On first appeal, the CIT(A) ruled in favour of the assessee. It distinguished the GVK INDUSTRIES decision on the basis that the India-Switzerland DTAA involved therein does not contain a "make available" clause, unlike the India-UK DTAA. The CIT(A) applied the rule of consistency, noting that the Tribunal had consistently decided the identical issue in the assessee's favour for Assessment Years 2005-06 through 2014-15 across multiple proceedings. It held that underwriting fees did not make available any technical knowledge, skill, or experience to the Indian companies, and accordingly directed deletion of the addition.
Tribunal's Reasoning:
The Tribunal affirmed the CIT(A)'s order and dismissed the Revenue's appeal, finding no infirmity in the approach adopted below.

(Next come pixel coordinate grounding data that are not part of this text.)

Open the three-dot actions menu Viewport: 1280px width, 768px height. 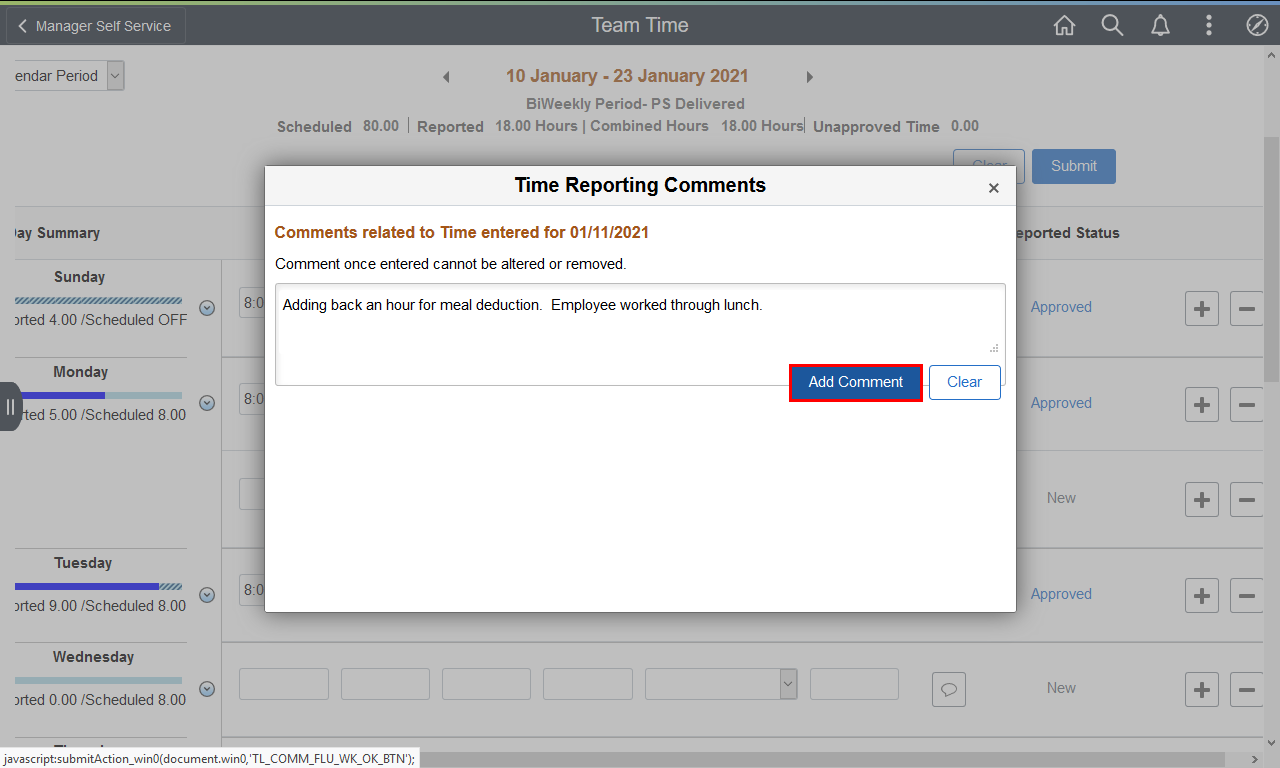[x=1209, y=26]
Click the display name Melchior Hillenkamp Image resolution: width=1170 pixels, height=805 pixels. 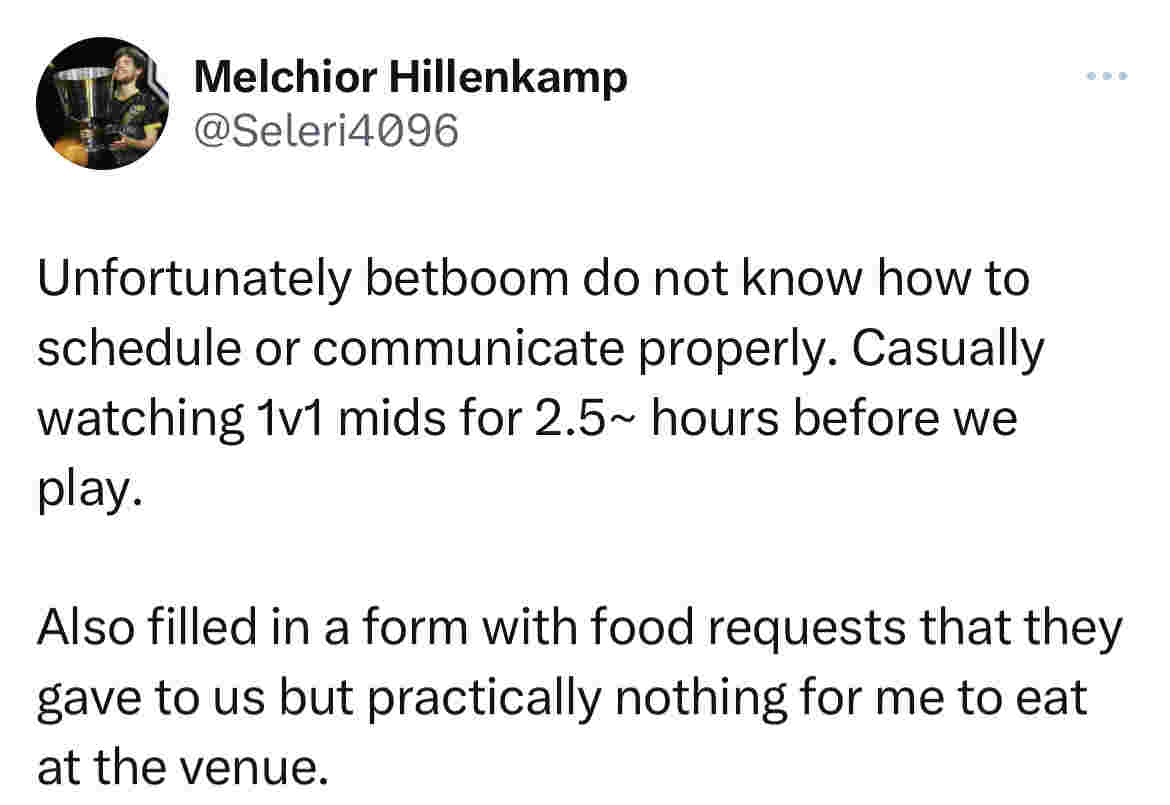[410, 77]
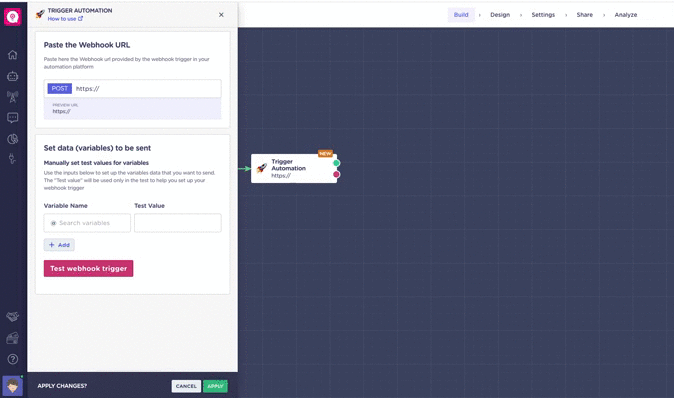Open the analytics pie chart icon
Image resolution: width=674 pixels, height=398 pixels.
12,138
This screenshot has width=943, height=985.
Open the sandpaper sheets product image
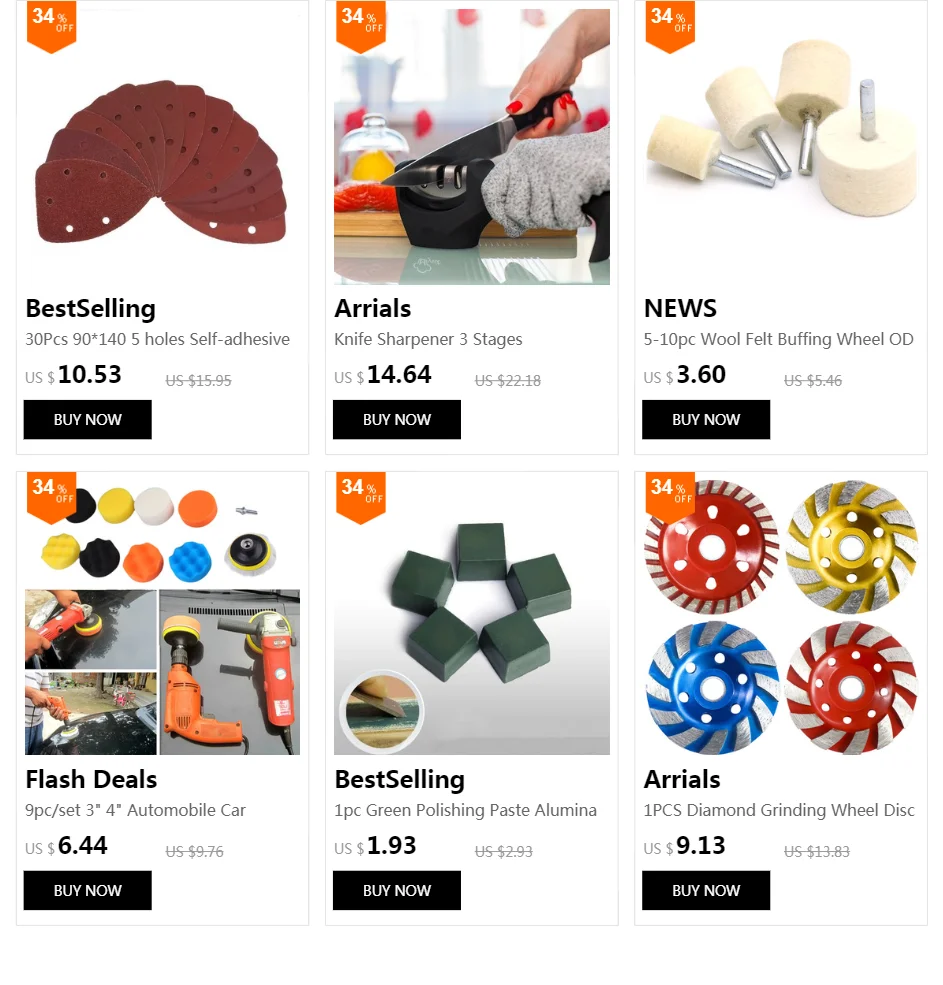163,146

It reiterated that under Section 90(2) of the Act, a non-resident is entitled to be governed by whichever of the Act or the applicable DTAA is more beneficial. Accordingly, even if the commission were taxable as FTS under the domestic provisions of Section 9(1)(vii), the benefit of the India-UK DTAA must be independently examined.
The Tribunal relied heavily on the Special Bench decision in MAHINDRA & MAHINDRA LTD. v. DY. CIT, TDS RANGE 1(1), MUMBAI [2010] 122 ITD 216 (Mumbai), which authoritatively interpreted Article 13(4)(c) of the India-UK DTAA. The Special Bench had held that the "make available" condition requires that the technical knowledge, experience, skill, know-how, or process be actually transmitted to and absorbed by the recipient, such that the recipient can deploy it independently in future without continued reliance on the service provider. The mere fact that a recipient derives benefit from the service provider's expertise does not satisfy this test, the knowledge itself must pass to the recipient.

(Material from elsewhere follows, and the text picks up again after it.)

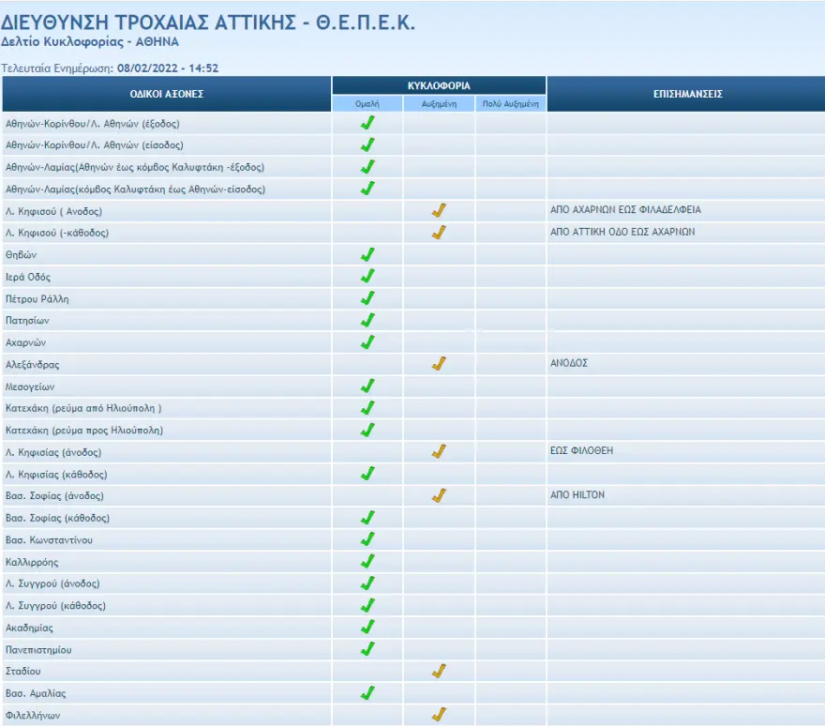Click the note ΑΠΟ HILTON
The image size is (825, 727).
577,495
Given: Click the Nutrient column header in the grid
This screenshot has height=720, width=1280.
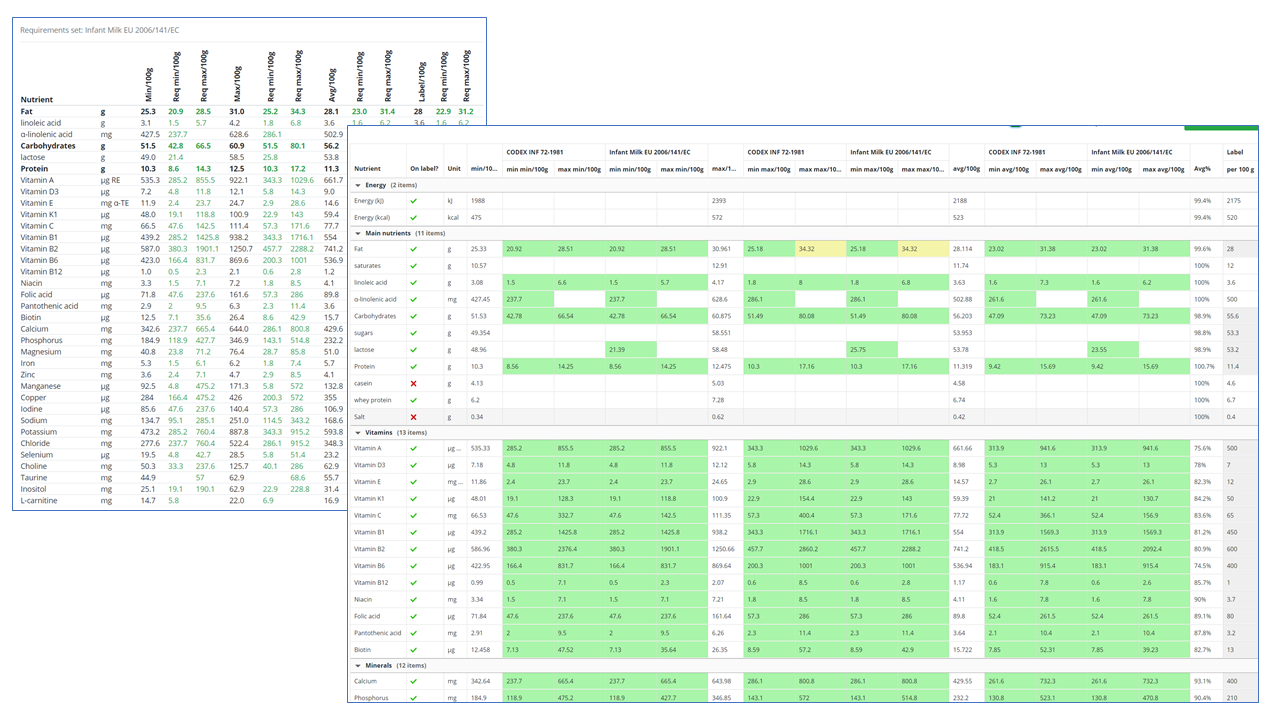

Crucially, the Tribunal went further and held that underwriting commission is fundamentally distinct from any service consideration. It represents payment for the underwriter's assumption of a contingent financial liability i.e., the obligation to purchase unsubscribed shares if the issue is undersubscribed. This act of standing as a financial guarantor does not, in itself, involve rendering any technical, managerial, or consultancy services. Accordingly, the commission cannot satisfy the definitional threshold of FTS under Section 9(1)(vii) in the first place.
The Tribunal also noted that the assessee's position had been consistently upheld in no fewer than seven earlier Tribunal orders across Assessment Years 2005-06 to 2014-15, and that this consistent line of precedent had not been disturbed.

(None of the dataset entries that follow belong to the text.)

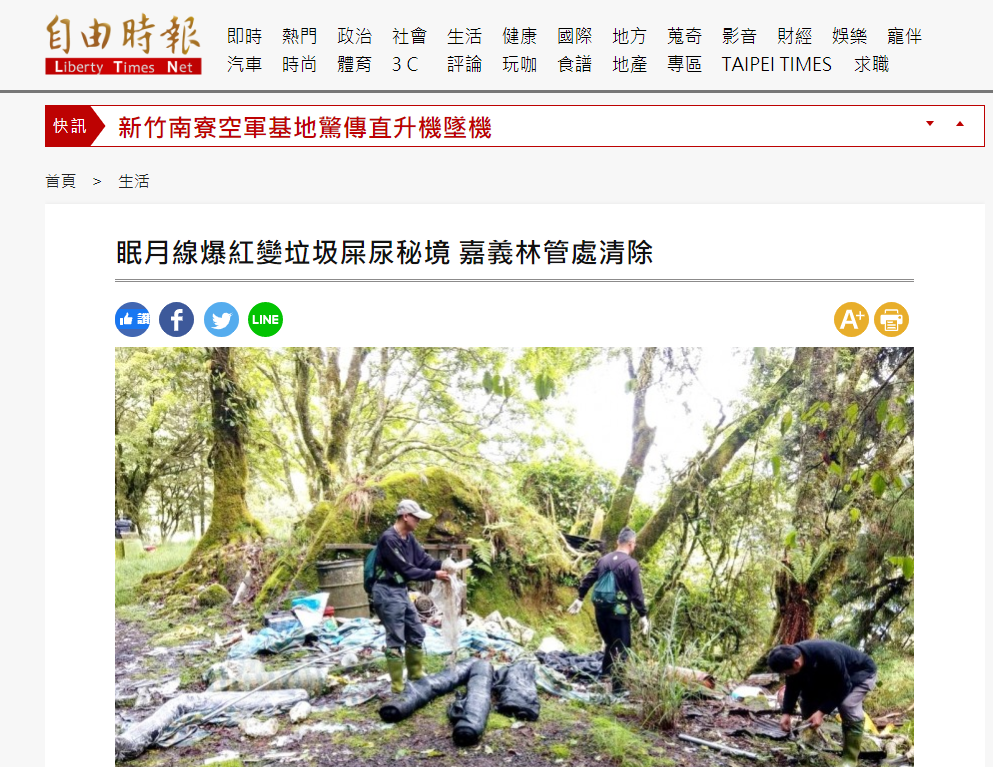This screenshot has height=767, width=993.
Task: Share the article through LINE icon
Action: click(265, 319)
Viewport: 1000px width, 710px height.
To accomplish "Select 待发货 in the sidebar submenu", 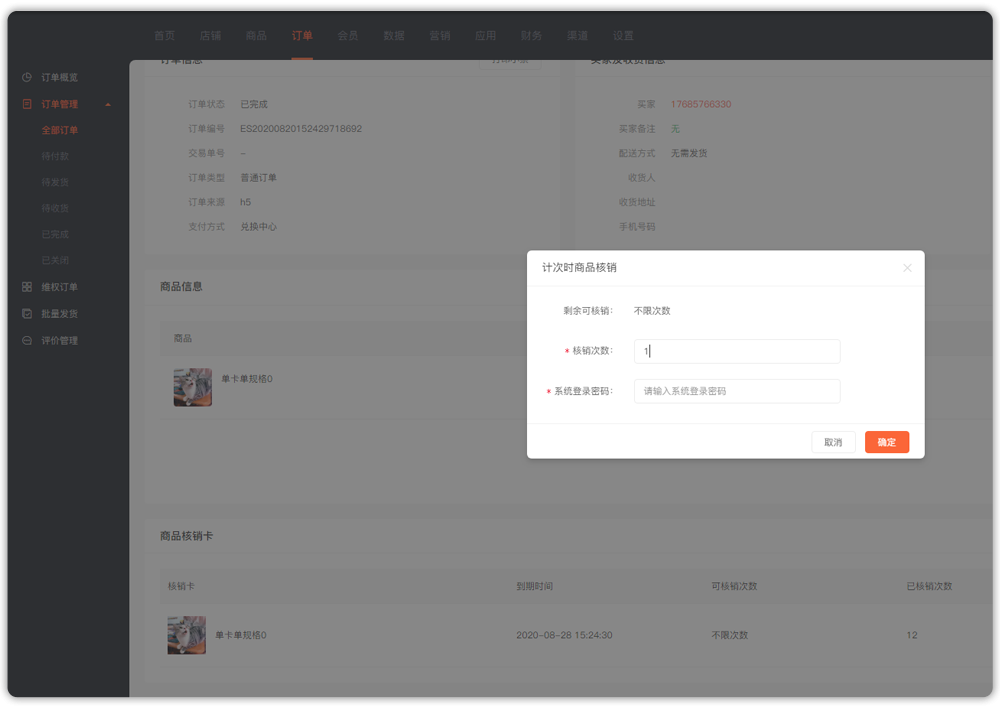I will 56,182.
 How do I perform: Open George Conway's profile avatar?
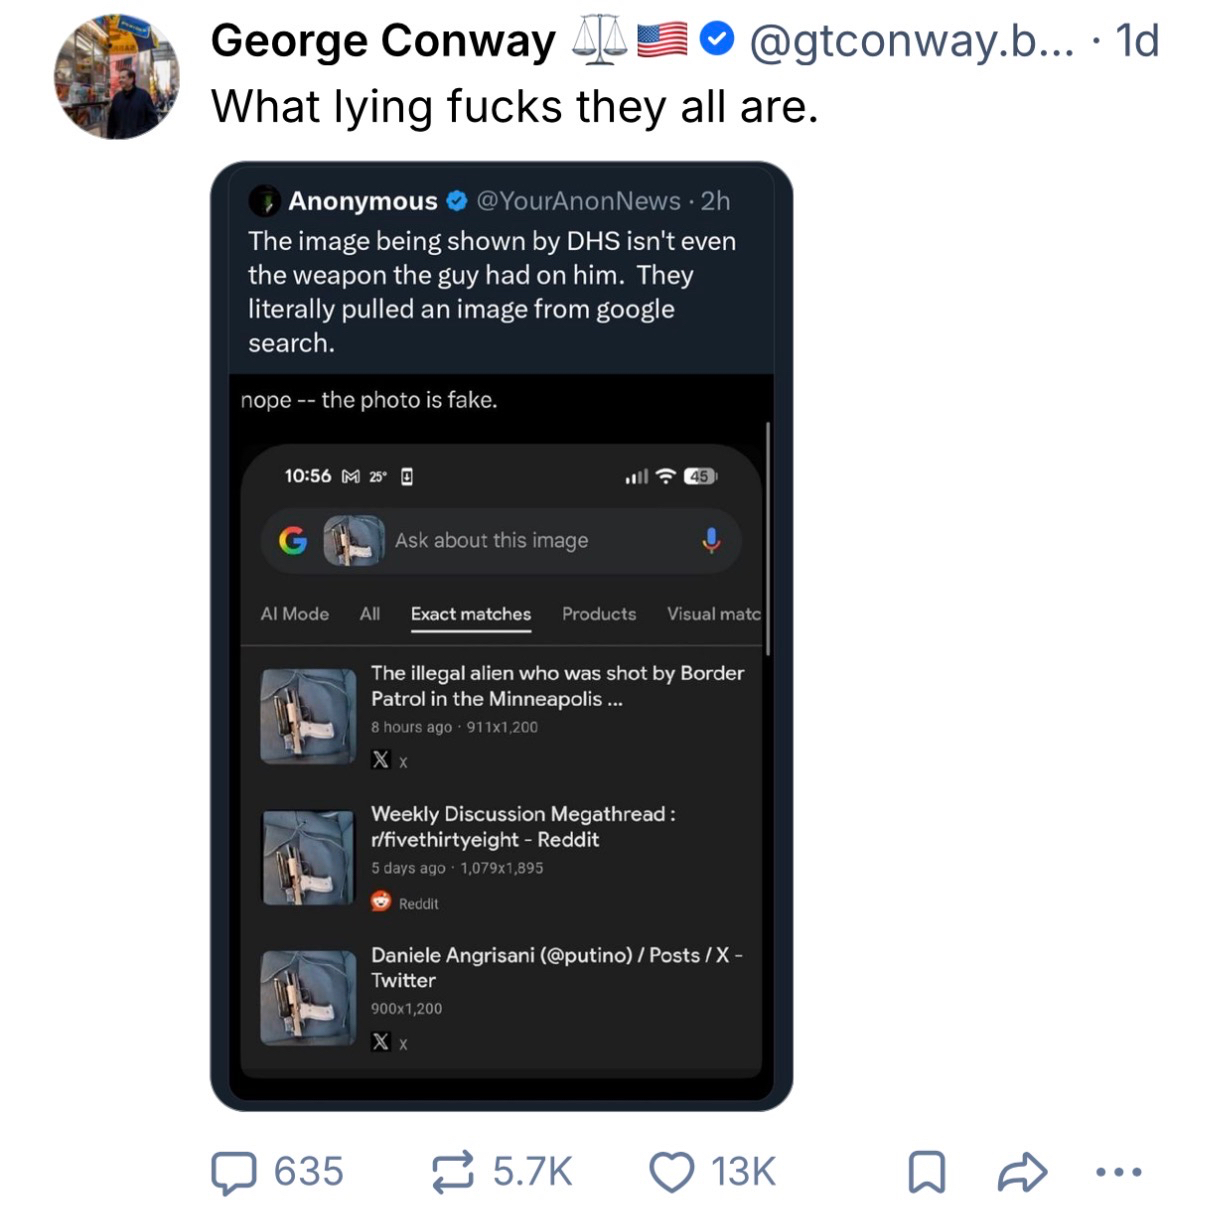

The Revenue's argument that the matter was governed by GVK INDUSTRIES was expressly distinguished on the basis that the Supreme Court in that case was dealing with a DTAA that did not incorporate the "make available" restrictioN making it inapplicable to the India-UK treaty context.
Final Ruling:
The Tribunal dismissed the Revenue's appeal in its entirety and upheld the CIT(A)'s order deleting the addition of Rs. 8,24,13,521/-. The Tribunal confirmed that underwriting commission received by MERRILL LYNCH INTERNATIONAL for ADR/GDR issuances is not taxable in India either as FTS under Section 9(1)(vii) of the Act or as Fees for Included Services under Article 13 of the India-UK DTAA. Since it did not fall under Article 13, the income would, if anything, constitute business profits under Article 7 of the DTAA, taxable in India only to the extent attributable to a Permanent Establishment, which the Revenue had not established existed.
Key Principle:
Underwriting commission paid for assuming contingent financial liability (subscribing to unsubscribed shares) is not consideration for rendering technical or consultancy services, and therefore does not qualify as Fees for Technical Services under Section 9(1)(vii) or as Fees for Included Services under Article 13 of the India-UK DTAA; additionally, for income to be taxable as FTS under the India-UK DTAA, the technical knowledge or skill must be concretely "made available" to the recipient i.e., transmitted and capable of independent future use and a mere derivation of benefit from the service provider's expertise does not suffice.